Clinical Journal of Oncology Nursing
- Discipline: Oncology nursing
- Language: English
- Edited by: Joni L. Watson

Publication details
- History: 1997-present
- Publisher: Oncology Nursing Society (United States)
- Frequency: Bimonthly
- Impact factor: 1.1 (2022)

Standard abbreviations
- ISO 4: Clin. J. Oncol. Nurs.

Indexing
- ISSN: 1092-1095 (print) 1538-067X (web)
- LCCN: 97640979
- OCLC no.: 36102186

Links
- Journal homepage;

= Clinical Journal of Oncology Nursing =

The Clinical Journal of Oncology Nursing is a bimonthly peer-reviewed nursing journal covering oncology nursing. It was established in 1997 and is published by the Oncology Nursing Society. The editor-in-chief is Joni L. Watson.

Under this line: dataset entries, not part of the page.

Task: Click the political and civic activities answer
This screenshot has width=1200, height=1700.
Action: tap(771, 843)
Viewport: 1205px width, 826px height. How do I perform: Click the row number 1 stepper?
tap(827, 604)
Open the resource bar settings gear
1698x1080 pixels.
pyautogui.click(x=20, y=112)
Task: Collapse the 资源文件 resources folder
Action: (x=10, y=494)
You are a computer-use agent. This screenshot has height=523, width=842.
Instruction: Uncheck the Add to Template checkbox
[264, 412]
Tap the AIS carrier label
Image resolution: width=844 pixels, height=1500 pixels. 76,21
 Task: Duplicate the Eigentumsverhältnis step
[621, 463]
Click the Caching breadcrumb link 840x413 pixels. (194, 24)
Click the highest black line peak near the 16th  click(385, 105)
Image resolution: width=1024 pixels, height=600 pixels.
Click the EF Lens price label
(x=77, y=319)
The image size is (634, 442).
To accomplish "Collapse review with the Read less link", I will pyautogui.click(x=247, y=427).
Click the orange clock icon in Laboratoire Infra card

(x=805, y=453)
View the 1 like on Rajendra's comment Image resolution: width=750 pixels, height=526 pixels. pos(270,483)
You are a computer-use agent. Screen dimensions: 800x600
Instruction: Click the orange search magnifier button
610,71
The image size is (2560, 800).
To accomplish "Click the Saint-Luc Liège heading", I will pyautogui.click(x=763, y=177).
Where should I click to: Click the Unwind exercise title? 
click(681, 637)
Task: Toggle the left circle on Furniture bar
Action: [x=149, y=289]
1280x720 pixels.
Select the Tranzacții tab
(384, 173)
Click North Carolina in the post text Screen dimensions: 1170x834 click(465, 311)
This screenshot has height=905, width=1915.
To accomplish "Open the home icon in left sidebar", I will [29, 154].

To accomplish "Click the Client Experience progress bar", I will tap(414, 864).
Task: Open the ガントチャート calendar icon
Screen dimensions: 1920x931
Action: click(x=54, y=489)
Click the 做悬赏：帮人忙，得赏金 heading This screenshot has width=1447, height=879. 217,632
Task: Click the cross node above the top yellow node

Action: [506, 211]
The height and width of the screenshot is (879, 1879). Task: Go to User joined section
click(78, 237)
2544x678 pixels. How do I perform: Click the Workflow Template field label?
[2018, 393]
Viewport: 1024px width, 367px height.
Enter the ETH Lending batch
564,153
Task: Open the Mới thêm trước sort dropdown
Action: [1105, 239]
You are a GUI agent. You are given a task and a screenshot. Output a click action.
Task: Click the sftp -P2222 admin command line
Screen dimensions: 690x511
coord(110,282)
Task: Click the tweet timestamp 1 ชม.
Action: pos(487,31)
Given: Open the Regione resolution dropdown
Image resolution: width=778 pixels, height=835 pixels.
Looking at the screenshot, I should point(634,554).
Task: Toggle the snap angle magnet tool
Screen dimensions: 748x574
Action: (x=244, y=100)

== Abstracting and indexing ==
The journal is abstracted and indexed in CINAHL, MEDLINE/PubMed, EBSCO Health Source: Nursing/Academic Edition, PsycINFO, ProQuest Nursing and Allied Health Source, Science Citation Index Expanded, Social Sciences Citation Index, and Current Contents/Social & Behavioral Sciences. According to the Journal Citation Reports, the journal has a 2022 impact factor of 1.1.